◆ Set problem ◆
Reproduce the data below, substituting "Window" for every occurrence of "Viewport" and leaving everything else unchanged.

◆ Material shown ◆
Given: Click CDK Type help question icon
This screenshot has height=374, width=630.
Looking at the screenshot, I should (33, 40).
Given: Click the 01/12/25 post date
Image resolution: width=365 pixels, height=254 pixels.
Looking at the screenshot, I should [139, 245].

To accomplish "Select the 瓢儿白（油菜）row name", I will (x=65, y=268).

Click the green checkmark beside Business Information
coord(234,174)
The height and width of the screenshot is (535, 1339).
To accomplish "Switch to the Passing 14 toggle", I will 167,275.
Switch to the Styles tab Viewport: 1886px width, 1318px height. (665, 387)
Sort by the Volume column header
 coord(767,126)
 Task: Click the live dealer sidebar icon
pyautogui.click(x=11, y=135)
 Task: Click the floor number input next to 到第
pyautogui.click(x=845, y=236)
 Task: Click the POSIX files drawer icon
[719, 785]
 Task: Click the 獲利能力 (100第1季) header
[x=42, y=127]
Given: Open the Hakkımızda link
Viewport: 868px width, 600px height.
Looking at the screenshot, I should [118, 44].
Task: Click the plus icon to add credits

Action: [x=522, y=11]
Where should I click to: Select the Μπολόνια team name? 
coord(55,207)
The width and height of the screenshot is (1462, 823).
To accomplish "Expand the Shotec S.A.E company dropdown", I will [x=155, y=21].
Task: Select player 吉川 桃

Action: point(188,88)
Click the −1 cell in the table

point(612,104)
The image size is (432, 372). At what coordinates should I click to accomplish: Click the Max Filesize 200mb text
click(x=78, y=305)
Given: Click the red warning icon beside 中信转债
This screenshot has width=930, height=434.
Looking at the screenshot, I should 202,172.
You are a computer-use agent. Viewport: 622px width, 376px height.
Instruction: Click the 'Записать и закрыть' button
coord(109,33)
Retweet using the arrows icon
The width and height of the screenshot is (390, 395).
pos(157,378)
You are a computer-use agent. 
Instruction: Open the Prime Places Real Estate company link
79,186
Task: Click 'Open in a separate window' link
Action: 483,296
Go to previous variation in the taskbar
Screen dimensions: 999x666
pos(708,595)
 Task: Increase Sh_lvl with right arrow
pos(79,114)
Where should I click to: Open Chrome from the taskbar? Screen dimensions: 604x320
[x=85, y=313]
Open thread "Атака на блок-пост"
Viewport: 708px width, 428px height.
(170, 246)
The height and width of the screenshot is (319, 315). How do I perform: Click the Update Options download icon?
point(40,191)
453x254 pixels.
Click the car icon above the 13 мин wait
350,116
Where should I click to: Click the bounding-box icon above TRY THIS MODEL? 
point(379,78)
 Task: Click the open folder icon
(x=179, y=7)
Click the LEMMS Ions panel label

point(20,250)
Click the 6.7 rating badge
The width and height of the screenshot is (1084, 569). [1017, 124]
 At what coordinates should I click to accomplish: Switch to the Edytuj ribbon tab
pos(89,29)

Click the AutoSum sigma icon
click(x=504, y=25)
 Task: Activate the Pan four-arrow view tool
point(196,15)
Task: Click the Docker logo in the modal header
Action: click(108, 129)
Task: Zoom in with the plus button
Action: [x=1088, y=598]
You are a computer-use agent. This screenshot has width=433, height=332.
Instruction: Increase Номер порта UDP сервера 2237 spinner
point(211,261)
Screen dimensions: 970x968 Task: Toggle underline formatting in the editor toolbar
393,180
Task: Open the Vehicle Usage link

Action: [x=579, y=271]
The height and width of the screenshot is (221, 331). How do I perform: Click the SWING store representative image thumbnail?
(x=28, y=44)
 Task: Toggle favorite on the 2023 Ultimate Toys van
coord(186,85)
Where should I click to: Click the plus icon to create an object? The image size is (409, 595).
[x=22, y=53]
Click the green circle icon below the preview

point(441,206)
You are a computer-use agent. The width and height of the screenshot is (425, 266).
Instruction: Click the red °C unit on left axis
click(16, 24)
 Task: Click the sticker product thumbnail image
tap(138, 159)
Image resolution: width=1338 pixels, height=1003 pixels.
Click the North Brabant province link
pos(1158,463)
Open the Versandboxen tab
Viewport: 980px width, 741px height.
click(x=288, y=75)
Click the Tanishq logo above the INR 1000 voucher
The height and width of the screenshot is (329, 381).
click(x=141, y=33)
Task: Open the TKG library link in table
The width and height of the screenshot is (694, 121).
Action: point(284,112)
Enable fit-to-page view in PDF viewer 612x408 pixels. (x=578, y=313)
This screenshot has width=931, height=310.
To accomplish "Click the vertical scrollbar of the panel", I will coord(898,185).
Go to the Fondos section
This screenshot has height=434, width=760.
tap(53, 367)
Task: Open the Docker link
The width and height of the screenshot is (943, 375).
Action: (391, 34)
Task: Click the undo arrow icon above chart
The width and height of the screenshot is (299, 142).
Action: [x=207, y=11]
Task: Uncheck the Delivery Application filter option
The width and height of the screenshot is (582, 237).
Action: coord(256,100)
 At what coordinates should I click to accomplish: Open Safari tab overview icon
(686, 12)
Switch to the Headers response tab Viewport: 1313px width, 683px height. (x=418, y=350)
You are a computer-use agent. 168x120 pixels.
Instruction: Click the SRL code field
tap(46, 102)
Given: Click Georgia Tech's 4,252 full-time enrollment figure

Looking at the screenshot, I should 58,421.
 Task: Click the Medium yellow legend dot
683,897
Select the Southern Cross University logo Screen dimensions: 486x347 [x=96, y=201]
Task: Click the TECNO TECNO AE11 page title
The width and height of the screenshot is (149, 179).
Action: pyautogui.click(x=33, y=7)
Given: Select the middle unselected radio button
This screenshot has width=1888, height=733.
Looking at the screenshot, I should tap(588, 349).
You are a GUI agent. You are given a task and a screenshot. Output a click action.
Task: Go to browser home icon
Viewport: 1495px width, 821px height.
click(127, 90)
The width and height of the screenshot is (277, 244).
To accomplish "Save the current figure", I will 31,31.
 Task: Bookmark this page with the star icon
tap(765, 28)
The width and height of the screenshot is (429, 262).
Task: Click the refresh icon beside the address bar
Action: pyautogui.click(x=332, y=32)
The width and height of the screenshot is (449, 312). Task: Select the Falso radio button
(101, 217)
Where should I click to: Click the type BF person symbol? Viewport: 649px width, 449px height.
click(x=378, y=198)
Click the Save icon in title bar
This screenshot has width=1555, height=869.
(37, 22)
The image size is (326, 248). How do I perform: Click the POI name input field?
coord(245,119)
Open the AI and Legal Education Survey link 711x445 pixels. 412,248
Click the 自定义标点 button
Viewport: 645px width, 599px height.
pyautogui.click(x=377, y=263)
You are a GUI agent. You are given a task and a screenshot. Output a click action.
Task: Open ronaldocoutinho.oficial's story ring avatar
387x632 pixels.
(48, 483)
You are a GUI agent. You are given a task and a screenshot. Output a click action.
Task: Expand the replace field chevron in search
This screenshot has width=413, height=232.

◆ Full answer ◆
Given: Click CDK Type help question icon
This screenshot has height=374, width=630.
Looking at the screenshot, I should (33, 40).
Given: Click the 01/12/25 post date
Image resolution: width=365 pixels, height=254 pixels.
Looking at the screenshot, I should [139, 245].

To accomplish "Select the 瓢儿白（油菜）row name", I will (x=65, y=268).

Click the green checkmark beside Business Information
coord(234,174)
The height and width of the screenshot is (535, 1339).
To accomplish "Switch to the Passing 14 toggle", I will 167,275.
Switch to the Styles tab Window: 1886px width, 1318px height. (665, 387)
Sort by the Volume column header
 coord(767,126)
 Task: Click the live dealer sidebar icon
pyautogui.click(x=11, y=135)
 Task: Click the floor number input next to 到第
pyautogui.click(x=845, y=236)
 Task: Click the POSIX files drawer icon
[719, 785]
 Task: Click the 獲利能力 (100第1季) header
[x=42, y=127]
Given: Open the Hakkımızda link
Window: 868px width, 600px height.
Looking at the screenshot, I should [118, 44].
Task: Click the plus icon to add credits

Action: [x=522, y=11]
Where should I click to: Select the Μπολόνια team name? 
coord(55,207)
The width and height of the screenshot is (1462, 823).
To accomplish "Expand the Shotec S.A.E company dropdown", I will [x=155, y=21].
Task: Select player 吉川 桃

Action: point(188,88)
Click the −1 cell in the table

point(612,104)
The image size is (432, 372). At what coordinates should I click to accomplish: Click the Max Filesize 200mb text
click(x=78, y=305)
Given: Click the red warning icon beside 中信转债
This screenshot has width=930, height=434.
Looking at the screenshot, I should 202,172.
You are a computer-use agent. Window: 622px width, 376px height.
Instruction: Click the 'Записать и закрыть' button
coord(109,33)
Retweet using the arrows icon
The width and height of the screenshot is (390, 395).
pos(157,378)
You are a computer-use agent. 
Instruction: Open the Prime Places Real Estate company link
79,186
Task: Click 'Open in a separate window' link
Action: 483,296
Go to previous variation in the taskbar
Screen dimensions: 999x666
pos(708,595)
 Task: Increase Sh_lvl with right arrow
pos(79,114)
Where should I click to: Open Chrome from the taskbar? Screen dimensions: 604x320
[x=85, y=313]
Open thread "Атака на блок-пост"
Window: 708px width, 428px height.
(170, 246)
The height and width of the screenshot is (319, 315). How do I perform: Click the Update Options download icon?
point(40,191)
453x254 pixels.
Click the car icon above the 13 мин wait
350,116
Where should I click to: Click the bounding-box icon above TRY THIS MODEL? 
point(379,78)
 Task: Click the open folder icon
(x=179, y=7)
Click the LEMMS Ions panel label

point(20,250)
Click the 6.7 rating badge
The width and height of the screenshot is (1084, 569). [1017, 124]
 At what coordinates should I click to accomplish: Switch to the Edytuj ribbon tab
pos(89,29)

Click the AutoSum sigma icon
click(x=504, y=25)
 Task: Activate the Pan four-arrow view tool
point(196,15)
Task: Click the Docker logo in the modal header
Action: click(108, 129)
Task: Zoom in with the plus button
Action: [x=1088, y=598]
You are a computer-use agent. This screenshot has width=433, height=332.
Instruction: Increase Номер порта UDP сервера 2237 spinner
point(211,261)
Screen dimensions: 970x968 Task: Toggle underline formatting in the editor toolbar
393,180
Task: Open the Vehicle Usage link

Action: [x=579, y=271]
The height and width of the screenshot is (221, 331). How do I perform: Click the SWING store representative image thumbnail?
(x=28, y=44)
 Task: Toggle favorite on the 2023 Ultimate Toys van
coord(186,85)
Where should I click to: Click the plus icon to create an object? The image size is (409, 595).
[x=22, y=53]
Click the green circle icon below the preview

point(441,206)
You are a computer-use agent. The width and height of the screenshot is (425, 266).
Instruction: Click the red °C unit on left axis
click(16, 24)
 Task: Click the sticker product thumbnail image
tap(138, 159)
Image resolution: width=1338 pixels, height=1003 pixels.
Click the North Brabant province link
pos(1158,463)
Open the Versandboxen tab
Window: 980px width, 741px height.
click(x=288, y=75)
Click the Tanishq logo above the INR 1000 voucher
The height and width of the screenshot is (329, 381).
click(x=141, y=33)
Task: Open the TKG library link in table
The width and height of the screenshot is (694, 121).
Action: point(284,112)
Enable fit-to-page view in PDF viewer 612x408 pixels. (x=578, y=313)
This screenshot has width=931, height=310.
To accomplish "Click the vertical scrollbar of the panel", I will coord(898,185).
Go to the Fondos section
This screenshot has height=434, width=760.
tap(53, 367)
Task: Open the Docker link
The width and height of the screenshot is (943, 375).
Action: (391, 34)
Task: Click the undo arrow icon above chart
The width and height of the screenshot is (299, 142).
Action: [x=207, y=11]
Task: Uncheck the Delivery Application filter option
The width and height of the screenshot is (582, 237).
Action: coord(256,100)
 At what coordinates should I click to accomplish: Open Safari tab overview icon
(686, 12)
Switch to the Headers response tab Window: 1313px width, 683px height. (x=418, y=350)
You are a computer-use agent. 168x120 pixels.
Instruction: Click the SRL code field
tap(46, 102)
Given: Click Georgia Tech's 4,252 full-time enrollment figure

Looking at the screenshot, I should 58,421.
 Task: Click the Medium yellow legend dot
683,897
Select the Southern Cross University logo Screen dimensions: 486x347 [x=96, y=201]
Task: Click the TECNO TECNO AE11 page title
The width and height of the screenshot is (149, 179).
Action: pyautogui.click(x=33, y=7)
Given: Select the middle unselected radio button
This screenshot has width=1888, height=733.
Looking at the screenshot, I should tap(588, 349).
You are a GUI agent. You are given a task and a screenshot. Output a click action.
Task: Go to browser home icon
Window: 1495px width, 821px height.
click(127, 90)
The width and height of the screenshot is (277, 244).
To accomplish "Save the current figure", I will 31,31.
 Task: Bookmark this page with the star icon
tap(765, 28)
The width and height of the screenshot is (429, 262).
Task: Click the refresh icon beside the address bar
Action: pyautogui.click(x=332, y=32)
The width and height of the screenshot is (449, 312). Task: Select the Falso radio button
(101, 217)
Where should I click to: Click the type BF person symbol? Window: 649px width, 449px height.
click(x=378, y=198)
Click the Save icon in title bar
This screenshot has width=1555, height=869.
(37, 22)
The image size is (326, 248). How do I perform: Click the POI name input field?
coord(245,119)
Open the AI and Legal Education Survey link 711x445 pixels. 412,248
Click the 自定义标点 button
Window: 645px width, 599px height.
pyautogui.click(x=377, y=263)
You are a GUI agent. You are given a task and a screenshot. Output a click action.
Task: Open ronaldocoutinho.oficial's story ring avatar
387x632 pixels.
(48, 483)
You are a GUI agent. You are given a task and a screenshot. Output a click action.
Task: Expand the replace field chevron in search
This screenshot has width=413, height=232.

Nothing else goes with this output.